Какая методология позволяет Сент-Беву осуществить данную цель? С одной стороны, Сент-Бев практикует «изучение психологии» автора по всевозможным косвенным свидетельствам о писателе: в реконструкции его портрета он использует письма, дневники, мемуары и другие источники такого рода. «Моральная физиология» автора, по Сент-Беву, может быть понята только при получении ответов на вопросы, касающиеся самых разных проявлений авторской личности: «Каковы были его религиозные взгляды? Какое впечатление производило на него зрелище природы? Как он относился к женщинам? к деньгам? Был ли он богат? беден? Каков был его распорядок? повседневный образ жизни… Наконец, каковы были его пороки или слабости?.. Любой ответ на эти вопросы небезразличен для оценки автора той или иной книги или даже самой книги – если только это не чисто геометрический трактат» [Сент-Бев 1987, 46].

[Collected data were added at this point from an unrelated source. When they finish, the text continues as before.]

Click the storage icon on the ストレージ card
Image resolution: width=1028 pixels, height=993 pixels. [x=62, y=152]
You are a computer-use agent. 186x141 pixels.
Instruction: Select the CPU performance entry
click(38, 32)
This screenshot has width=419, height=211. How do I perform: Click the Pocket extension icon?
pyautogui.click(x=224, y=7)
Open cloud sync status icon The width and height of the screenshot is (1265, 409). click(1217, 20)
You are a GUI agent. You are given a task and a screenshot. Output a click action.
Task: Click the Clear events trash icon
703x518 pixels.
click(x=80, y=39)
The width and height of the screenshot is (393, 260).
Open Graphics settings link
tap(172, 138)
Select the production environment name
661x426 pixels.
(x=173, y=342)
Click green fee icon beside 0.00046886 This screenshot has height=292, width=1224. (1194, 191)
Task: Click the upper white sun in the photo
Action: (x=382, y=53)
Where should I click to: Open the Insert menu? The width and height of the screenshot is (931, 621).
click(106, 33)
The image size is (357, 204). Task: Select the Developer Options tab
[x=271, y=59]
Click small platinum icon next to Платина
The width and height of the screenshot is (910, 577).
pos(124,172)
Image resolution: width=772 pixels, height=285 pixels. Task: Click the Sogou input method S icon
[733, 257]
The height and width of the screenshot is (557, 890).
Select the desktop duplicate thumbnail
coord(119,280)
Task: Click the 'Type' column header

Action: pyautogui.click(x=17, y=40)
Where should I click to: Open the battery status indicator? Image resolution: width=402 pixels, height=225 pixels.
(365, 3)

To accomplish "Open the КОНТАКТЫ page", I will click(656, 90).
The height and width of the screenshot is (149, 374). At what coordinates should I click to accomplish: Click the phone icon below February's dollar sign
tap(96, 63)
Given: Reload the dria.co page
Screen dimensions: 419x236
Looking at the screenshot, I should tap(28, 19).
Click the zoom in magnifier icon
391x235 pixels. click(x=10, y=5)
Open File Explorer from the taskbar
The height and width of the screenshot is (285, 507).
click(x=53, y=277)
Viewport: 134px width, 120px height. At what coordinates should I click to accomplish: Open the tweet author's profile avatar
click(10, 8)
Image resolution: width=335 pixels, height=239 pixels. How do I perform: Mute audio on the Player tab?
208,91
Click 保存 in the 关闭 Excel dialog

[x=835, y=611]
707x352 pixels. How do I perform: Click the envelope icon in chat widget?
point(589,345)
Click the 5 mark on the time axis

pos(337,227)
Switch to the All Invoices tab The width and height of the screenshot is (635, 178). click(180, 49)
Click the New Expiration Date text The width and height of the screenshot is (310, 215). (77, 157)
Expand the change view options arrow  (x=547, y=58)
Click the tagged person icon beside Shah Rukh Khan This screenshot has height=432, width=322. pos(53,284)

Однако и сам текст Сент-Бев использует в качестве документального источника сведений о личности автора. В этом случае критика уже уподобляется Сент-Бевом не научному «наблюдению умов и характеров» (как он определяет изучение авторской психологии по документам биографического характера), а искусству превращения, вживания, вчувствования в автора. «Я всегда полагал, что перо окунать следует в чернильницу того автора, о котором намереваешься писать. Критика для меня – перевоплощение. Я стараюсь раствориться в человеке, облик которого воссоздаю. Я вживаюсь в него, в самый его стиль, я перенимаю его слог и облекаюсь в него» [Сент-Бев 1987, 51—52]. Причем вчувствование в автора для Сент-Бева вовсе не является результатом исключительной способности гениального критика к интуитивному проникновению в «ум» другого. Вчувствование он трактует как результат вдумчивого читательского труда, тщательного вглядывания в текст. Это не столько дар, сколько навык «медленного чтения». «Читайте медленно, – пишет Сент-Бев в «Дневнике», – и, в конце концов, они (писатели. – О.Т.) обрисуют себя своими собственными словами» [там же, 52].